Send back the records in full, character for character.

[Stored records]

+--

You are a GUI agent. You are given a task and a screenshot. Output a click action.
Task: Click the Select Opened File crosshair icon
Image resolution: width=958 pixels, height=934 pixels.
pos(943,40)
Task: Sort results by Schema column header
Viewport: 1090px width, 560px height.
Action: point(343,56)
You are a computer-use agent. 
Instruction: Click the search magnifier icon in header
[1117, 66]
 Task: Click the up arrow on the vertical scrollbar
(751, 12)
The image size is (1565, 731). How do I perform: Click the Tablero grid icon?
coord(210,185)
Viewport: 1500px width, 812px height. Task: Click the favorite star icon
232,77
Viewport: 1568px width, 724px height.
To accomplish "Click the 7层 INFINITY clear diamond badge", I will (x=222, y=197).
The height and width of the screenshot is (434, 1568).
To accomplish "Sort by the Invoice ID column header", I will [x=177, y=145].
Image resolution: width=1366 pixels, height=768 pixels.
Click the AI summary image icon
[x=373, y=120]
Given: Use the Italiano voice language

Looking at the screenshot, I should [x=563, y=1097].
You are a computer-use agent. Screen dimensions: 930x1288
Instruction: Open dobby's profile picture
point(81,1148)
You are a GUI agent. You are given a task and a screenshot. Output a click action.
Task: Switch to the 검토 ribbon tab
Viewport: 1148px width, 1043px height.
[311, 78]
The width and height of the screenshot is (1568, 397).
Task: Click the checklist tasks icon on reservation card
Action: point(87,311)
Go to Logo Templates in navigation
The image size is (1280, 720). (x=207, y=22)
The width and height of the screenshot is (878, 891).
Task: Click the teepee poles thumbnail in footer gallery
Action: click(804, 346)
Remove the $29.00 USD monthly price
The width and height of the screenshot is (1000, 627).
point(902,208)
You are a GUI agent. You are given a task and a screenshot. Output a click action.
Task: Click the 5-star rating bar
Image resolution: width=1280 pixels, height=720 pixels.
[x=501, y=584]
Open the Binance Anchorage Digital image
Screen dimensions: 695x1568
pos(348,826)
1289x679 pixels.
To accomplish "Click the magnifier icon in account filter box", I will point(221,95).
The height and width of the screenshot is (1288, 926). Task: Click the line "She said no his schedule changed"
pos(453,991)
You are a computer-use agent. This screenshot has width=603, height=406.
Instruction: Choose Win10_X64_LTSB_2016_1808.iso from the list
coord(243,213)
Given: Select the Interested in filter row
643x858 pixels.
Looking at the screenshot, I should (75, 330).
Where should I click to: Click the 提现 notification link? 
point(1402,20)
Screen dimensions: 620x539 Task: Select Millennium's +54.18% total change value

+--

> Solution:
You are a GUI agent. You are given a task and a screenshot. Output a click action.
Task: Click the Select Opened File crosshair icon
Image resolution: width=958 pixels, height=934 pixels.
pos(943,40)
Task: Sort results by Schema column header
Viewport: 1090px width, 560px height.
Action: point(343,56)
You are a computer-use agent. 
Instruction: Click the search magnifier icon in header
[1117, 66]
 Task: Click the up arrow on the vertical scrollbar
(751, 12)
The image size is (1565, 731). How do I perform: Click the Tablero grid icon?
coord(210,185)
Viewport: 1500px width, 812px height. Task: Click the favorite star icon
232,77
Viewport: 1568px width, 724px height.
To accomplish "Click the 7层 INFINITY clear diamond badge", I will (x=222, y=197).
The height and width of the screenshot is (434, 1568).
To accomplish "Sort by the Invoice ID column header", I will [x=177, y=145].
Image resolution: width=1366 pixels, height=768 pixels.
Click the AI summary image icon
[x=373, y=120]
Given: Use the Italiano voice language

Looking at the screenshot, I should [x=563, y=1097].
You are a computer-use agent. Screen dimensions: 930x1288
Instruction: Open dobby's profile picture
point(81,1148)
You are a GUI agent. You are given a task and a screenshot. Output a click action.
Task: Switch to the 검토 ribbon tab
Viewport: 1148px width, 1043px height.
[311, 78]
The width and height of the screenshot is (1568, 397).
Task: Click the checklist tasks icon on reservation card
Action: point(87,311)
Go to Logo Templates in navigation
The image size is (1280, 720). (x=207, y=22)
The width and height of the screenshot is (878, 891).
Task: Click the teepee poles thumbnail in footer gallery
Action: click(804, 346)
Remove the $29.00 USD monthly price
The width and height of the screenshot is (1000, 627).
point(902,208)
You are a GUI agent. You are given a task and a screenshot. Output a click action.
Task: Click the 5-star rating bar
Image resolution: width=1280 pixels, height=720 pixels.
[x=501, y=584]
Open the Binance Anchorage Digital image
Screen dimensions: 695x1568
pos(348,826)
1289x679 pixels.
To accomplish "Click the magnifier icon in account filter box", I will point(221,95).
The height and width of the screenshot is (1288, 926). Task: Click the line "She said no his schedule changed"
pos(453,991)
You are a computer-use agent. This screenshot has width=603, height=406.
Instruction: Choose Win10_X64_LTSB_2016_1808.iso from the list
coord(243,213)
Given: Select the Interested in filter row
643x858 pixels.
Looking at the screenshot, I should (75, 330).
Where should I click to: Click the 提现 notification link? 
point(1402,20)
Screen dimensions: 620x539 Task: Select Millennium's +54.18% total change value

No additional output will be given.